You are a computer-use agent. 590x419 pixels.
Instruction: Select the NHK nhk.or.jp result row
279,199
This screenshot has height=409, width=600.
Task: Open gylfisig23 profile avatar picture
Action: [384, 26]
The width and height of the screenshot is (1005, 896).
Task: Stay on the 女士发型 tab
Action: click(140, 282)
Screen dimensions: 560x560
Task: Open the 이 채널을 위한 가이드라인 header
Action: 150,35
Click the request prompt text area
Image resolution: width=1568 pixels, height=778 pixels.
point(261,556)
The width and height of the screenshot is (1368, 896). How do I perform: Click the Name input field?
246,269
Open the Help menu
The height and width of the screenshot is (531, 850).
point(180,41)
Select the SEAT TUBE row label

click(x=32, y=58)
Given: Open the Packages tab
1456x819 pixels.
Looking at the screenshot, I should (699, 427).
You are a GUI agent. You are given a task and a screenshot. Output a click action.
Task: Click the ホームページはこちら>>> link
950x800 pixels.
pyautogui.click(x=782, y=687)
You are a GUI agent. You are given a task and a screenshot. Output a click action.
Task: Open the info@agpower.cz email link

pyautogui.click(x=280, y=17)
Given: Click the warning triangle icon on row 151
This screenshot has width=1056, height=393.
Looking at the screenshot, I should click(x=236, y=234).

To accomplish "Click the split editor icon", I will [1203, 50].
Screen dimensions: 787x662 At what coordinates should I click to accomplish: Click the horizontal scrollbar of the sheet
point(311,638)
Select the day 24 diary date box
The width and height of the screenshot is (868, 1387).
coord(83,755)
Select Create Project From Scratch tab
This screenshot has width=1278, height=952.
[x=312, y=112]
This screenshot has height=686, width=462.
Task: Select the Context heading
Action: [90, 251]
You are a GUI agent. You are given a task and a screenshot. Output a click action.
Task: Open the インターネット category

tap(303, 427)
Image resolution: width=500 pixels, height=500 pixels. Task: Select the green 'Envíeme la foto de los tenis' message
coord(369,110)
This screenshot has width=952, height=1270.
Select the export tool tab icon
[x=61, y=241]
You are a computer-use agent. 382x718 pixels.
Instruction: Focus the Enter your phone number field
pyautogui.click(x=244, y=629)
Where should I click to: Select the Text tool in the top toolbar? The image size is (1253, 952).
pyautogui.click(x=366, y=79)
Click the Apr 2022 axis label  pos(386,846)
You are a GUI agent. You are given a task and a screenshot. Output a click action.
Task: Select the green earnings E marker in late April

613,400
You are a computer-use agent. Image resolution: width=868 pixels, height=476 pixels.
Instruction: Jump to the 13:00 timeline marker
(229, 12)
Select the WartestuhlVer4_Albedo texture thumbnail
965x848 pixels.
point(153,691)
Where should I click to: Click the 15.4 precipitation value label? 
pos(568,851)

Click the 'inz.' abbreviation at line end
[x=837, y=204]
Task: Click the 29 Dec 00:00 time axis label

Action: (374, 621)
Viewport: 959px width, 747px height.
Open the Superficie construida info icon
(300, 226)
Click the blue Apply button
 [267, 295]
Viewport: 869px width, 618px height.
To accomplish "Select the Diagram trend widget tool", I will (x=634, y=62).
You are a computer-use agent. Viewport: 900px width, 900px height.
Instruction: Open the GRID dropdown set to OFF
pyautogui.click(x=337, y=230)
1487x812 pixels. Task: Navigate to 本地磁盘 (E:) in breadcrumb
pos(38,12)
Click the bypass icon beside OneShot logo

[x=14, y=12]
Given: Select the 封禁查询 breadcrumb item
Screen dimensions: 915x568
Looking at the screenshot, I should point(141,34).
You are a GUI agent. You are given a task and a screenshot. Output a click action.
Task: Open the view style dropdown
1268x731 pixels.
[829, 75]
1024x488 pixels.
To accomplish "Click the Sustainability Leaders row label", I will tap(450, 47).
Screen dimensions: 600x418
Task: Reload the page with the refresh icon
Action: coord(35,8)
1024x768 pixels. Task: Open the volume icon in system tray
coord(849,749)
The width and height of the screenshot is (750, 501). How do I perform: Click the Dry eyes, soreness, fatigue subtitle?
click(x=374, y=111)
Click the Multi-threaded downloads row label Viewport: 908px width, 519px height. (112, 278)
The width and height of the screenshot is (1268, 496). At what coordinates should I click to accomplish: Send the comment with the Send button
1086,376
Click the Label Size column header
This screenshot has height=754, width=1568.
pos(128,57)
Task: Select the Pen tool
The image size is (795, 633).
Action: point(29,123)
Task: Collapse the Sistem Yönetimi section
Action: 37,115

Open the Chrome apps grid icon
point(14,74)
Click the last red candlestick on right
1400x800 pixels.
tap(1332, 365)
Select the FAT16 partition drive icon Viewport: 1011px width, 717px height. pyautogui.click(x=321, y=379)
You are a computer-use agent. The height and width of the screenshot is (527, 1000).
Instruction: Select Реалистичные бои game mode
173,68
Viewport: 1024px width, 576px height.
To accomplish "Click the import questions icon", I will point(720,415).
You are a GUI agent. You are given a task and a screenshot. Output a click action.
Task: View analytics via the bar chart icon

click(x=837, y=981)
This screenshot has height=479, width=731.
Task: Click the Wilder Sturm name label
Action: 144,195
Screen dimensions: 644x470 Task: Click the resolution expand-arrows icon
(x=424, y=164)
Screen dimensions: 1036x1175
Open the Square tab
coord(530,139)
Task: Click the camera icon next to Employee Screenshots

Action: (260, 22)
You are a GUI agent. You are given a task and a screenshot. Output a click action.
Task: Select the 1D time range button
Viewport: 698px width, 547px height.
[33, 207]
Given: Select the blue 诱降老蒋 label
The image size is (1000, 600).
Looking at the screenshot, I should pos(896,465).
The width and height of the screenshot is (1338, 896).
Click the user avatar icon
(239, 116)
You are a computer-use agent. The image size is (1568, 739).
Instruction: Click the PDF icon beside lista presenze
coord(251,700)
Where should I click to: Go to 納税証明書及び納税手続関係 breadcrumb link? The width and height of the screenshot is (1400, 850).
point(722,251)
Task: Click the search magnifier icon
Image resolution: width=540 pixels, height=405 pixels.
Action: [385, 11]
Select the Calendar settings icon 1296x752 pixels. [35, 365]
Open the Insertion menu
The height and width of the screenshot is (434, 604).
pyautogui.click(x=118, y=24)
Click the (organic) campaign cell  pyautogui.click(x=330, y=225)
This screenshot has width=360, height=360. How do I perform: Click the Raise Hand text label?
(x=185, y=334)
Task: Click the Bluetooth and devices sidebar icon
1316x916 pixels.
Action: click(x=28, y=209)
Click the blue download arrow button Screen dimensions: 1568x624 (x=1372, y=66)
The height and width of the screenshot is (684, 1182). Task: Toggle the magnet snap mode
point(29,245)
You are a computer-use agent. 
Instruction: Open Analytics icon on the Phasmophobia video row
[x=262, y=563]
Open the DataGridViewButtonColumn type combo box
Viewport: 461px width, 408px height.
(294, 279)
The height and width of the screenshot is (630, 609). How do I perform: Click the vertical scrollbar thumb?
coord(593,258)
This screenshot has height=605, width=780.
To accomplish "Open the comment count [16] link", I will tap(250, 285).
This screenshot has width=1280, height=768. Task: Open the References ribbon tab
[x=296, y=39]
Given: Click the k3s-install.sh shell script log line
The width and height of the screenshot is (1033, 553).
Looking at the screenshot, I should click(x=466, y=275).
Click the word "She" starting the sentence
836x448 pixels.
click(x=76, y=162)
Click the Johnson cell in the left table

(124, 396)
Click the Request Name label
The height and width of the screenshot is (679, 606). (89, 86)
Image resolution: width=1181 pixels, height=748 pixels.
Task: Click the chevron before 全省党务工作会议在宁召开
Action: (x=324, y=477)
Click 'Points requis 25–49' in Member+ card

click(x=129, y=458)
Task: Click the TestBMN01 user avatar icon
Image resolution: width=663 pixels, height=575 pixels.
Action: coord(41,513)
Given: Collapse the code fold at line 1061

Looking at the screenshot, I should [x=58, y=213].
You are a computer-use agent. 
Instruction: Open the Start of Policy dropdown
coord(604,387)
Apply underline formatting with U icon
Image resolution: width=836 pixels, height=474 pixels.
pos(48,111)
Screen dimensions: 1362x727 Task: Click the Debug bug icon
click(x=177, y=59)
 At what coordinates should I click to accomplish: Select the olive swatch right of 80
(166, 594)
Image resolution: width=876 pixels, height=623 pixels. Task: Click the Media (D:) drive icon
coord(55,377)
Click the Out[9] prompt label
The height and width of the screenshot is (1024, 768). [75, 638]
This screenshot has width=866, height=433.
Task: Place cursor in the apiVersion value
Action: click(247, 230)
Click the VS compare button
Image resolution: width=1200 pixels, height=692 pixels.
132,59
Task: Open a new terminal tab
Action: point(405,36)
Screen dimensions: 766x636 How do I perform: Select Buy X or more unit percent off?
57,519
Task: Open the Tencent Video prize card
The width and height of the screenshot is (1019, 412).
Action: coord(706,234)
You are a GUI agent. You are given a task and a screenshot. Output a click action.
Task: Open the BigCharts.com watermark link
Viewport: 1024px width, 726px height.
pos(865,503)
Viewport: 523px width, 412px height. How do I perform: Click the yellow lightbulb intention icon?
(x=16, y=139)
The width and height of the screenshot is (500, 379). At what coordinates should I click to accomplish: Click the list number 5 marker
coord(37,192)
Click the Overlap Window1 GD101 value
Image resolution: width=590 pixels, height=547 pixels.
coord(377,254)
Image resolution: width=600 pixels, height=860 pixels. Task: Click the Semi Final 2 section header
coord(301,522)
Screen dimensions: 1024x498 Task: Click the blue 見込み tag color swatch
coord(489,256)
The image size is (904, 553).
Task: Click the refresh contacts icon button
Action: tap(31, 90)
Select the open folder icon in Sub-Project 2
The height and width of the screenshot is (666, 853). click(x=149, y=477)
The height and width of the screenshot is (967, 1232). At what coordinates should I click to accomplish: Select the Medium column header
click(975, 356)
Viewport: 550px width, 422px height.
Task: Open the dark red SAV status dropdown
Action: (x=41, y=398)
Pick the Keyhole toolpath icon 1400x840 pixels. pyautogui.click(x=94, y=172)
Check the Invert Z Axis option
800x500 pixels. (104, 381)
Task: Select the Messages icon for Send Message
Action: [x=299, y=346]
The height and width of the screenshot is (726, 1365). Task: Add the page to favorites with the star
- - - - -
→ WORK INSTRUCTION
Give back exactly the material above from its opening line to the line bearing "Given: Click the warning".

→ PROBLEM SOLUTION
You are a computer-use agent. 590x419 pixels.
Instruction: Select the NHK nhk.or.jp result row
279,199
This screenshot has height=409, width=600.
Task: Open gylfisig23 profile avatar picture
Action: [384, 26]
The width and height of the screenshot is (1005, 896).
Task: Stay on the 女士发型 tab
Action: click(140, 282)
Screen dimensions: 560x560
Task: Open the 이 채널을 위한 가이드라인 header
Action: 150,35
Click the request prompt text area
Image resolution: width=1568 pixels, height=778 pixels.
point(261,556)
The width and height of the screenshot is (1368, 896). How do I perform: Click the Name input field?
246,269
Open the Help menu
The height and width of the screenshot is (531, 850).
point(180,41)
Select the SEAT TUBE row label

click(x=32, y=58)
Given: Open the Packages tab
1456x819 pixels.
Looking at the screenshot, I should (699, 427).
You are a GUI agent. You are given a task and a screenshot. Output a click action.
Task: Click the ホームページはこちら>>> link
950x800 pixels.
pyautogui.click(x=782, y=687)
You are a GUI agent. You are given a task and a screenshot. Output a click action.
Task: Open the info@agpower.cz email link

pyautogui.click(x=280, y=17)
Given: Click the warning triangle icon on row 151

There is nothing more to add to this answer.